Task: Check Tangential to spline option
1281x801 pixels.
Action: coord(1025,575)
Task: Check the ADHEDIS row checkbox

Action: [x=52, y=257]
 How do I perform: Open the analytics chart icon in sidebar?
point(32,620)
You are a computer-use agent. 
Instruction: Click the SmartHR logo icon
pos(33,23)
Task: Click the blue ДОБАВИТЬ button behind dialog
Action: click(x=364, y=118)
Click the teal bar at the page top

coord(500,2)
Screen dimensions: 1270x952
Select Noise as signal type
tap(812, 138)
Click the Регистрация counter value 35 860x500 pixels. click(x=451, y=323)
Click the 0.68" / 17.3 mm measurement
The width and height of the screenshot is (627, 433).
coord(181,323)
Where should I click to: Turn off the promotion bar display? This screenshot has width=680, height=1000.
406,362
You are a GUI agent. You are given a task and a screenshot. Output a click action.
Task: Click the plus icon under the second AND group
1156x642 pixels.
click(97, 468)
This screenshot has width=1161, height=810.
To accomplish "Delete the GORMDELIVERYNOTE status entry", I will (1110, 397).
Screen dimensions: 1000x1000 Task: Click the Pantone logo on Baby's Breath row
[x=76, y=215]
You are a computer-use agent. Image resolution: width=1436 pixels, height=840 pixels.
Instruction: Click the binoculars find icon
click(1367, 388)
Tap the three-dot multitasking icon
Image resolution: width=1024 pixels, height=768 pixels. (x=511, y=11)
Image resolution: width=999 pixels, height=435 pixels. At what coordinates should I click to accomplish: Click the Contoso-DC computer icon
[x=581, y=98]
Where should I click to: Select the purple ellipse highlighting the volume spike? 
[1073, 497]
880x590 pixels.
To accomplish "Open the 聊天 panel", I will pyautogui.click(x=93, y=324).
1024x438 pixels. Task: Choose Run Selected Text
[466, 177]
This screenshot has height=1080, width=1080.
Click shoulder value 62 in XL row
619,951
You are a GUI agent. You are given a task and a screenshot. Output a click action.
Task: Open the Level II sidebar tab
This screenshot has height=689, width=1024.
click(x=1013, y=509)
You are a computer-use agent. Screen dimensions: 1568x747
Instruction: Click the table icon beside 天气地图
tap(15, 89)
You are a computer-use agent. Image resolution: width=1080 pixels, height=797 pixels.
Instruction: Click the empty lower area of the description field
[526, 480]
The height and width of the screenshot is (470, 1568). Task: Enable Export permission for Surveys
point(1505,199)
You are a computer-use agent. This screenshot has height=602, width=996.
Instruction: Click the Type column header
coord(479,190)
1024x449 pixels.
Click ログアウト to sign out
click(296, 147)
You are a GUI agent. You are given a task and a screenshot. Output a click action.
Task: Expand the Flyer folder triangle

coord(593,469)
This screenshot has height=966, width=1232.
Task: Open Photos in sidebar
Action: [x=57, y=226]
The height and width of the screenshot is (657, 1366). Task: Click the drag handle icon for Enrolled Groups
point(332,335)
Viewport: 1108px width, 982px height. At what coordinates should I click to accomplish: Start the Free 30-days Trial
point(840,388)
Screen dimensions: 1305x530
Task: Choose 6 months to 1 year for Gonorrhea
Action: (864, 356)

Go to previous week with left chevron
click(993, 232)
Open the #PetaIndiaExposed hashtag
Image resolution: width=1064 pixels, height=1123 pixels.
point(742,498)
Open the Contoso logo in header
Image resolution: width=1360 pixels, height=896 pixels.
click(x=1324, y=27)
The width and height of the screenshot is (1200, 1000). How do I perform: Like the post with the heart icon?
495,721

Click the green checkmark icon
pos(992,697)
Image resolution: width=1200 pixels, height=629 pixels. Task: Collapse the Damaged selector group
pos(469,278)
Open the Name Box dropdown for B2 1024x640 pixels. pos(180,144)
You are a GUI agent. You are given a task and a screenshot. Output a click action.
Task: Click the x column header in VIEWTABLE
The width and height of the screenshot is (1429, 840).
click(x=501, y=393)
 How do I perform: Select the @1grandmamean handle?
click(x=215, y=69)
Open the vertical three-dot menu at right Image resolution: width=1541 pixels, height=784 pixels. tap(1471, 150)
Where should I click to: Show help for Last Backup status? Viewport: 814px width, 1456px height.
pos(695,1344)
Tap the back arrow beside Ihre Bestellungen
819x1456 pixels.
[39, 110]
= = =
Report every line in the rows above that contains the word "dimensions", copying each one in full.

### Result of the task
Screen dimensions: 1270x952
Screen dimensions: 1000x1000 Task: Click the Pantone logo on Baby's Breath row
You are a computer-use agent. Screen dimensions: 1568x747
Screen dimensions: 1305x530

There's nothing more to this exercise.